> DATASET RECORDS
────────────────────────────────────────
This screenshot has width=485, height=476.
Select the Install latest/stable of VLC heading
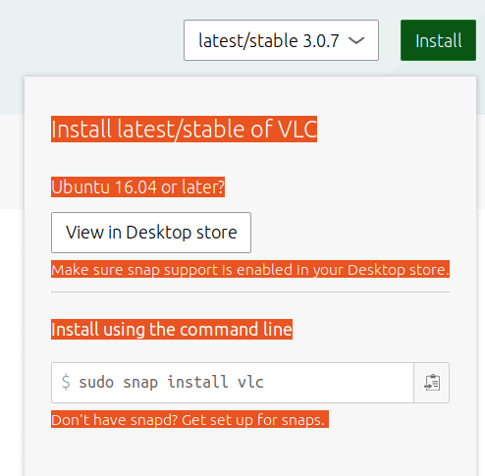click(184, 129)
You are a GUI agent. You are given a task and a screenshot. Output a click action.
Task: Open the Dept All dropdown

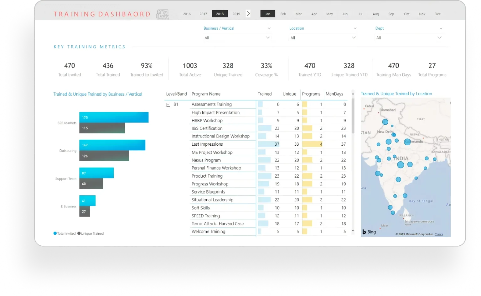409,38
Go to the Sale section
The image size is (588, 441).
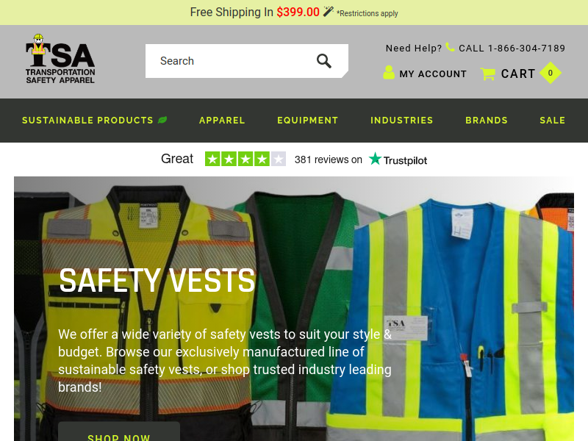tap(553, 121)
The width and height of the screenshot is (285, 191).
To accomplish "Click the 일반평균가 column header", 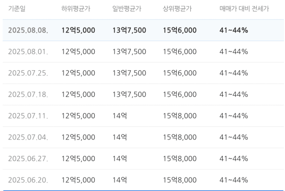I will tap(127, 9).
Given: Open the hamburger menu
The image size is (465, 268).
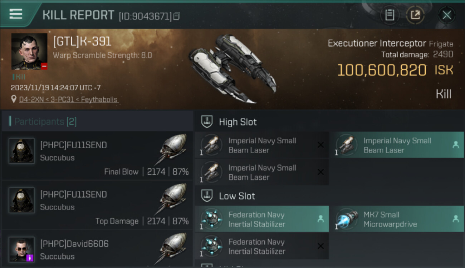Looking at the screenshot, I should click(16, 14).
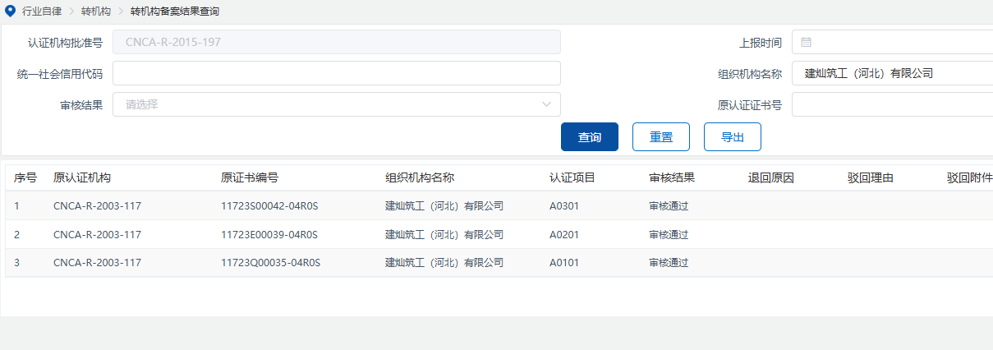Focus the 原认证证书号 input field

[x=892, y=104]
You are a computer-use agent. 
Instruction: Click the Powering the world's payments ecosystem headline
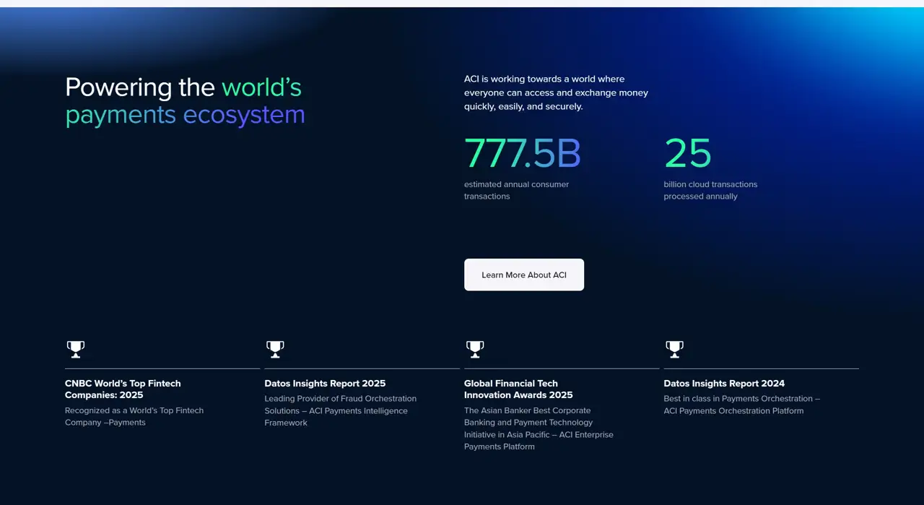click(185, 101)
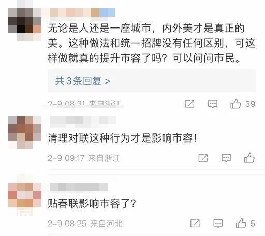The height and width of the screenshot is (236, 265).
Task: Share the 清理对联 comment
Action: [x=203, y=158]
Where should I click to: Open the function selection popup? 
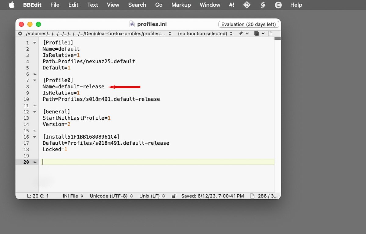point(205,34)
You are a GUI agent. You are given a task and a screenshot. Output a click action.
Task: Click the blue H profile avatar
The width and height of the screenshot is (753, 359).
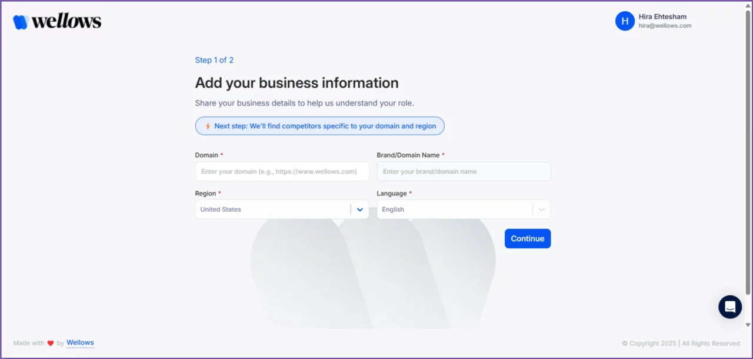coord(625,21)
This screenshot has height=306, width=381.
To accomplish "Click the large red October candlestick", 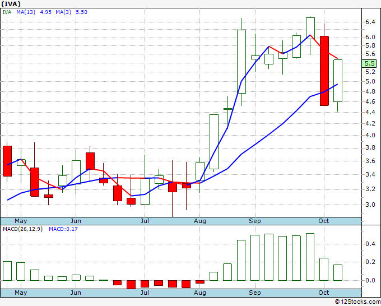I will point(324,71).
────────────────────────────────────────
Please count the lines above that contain the string "This" and reply with the number alone.

2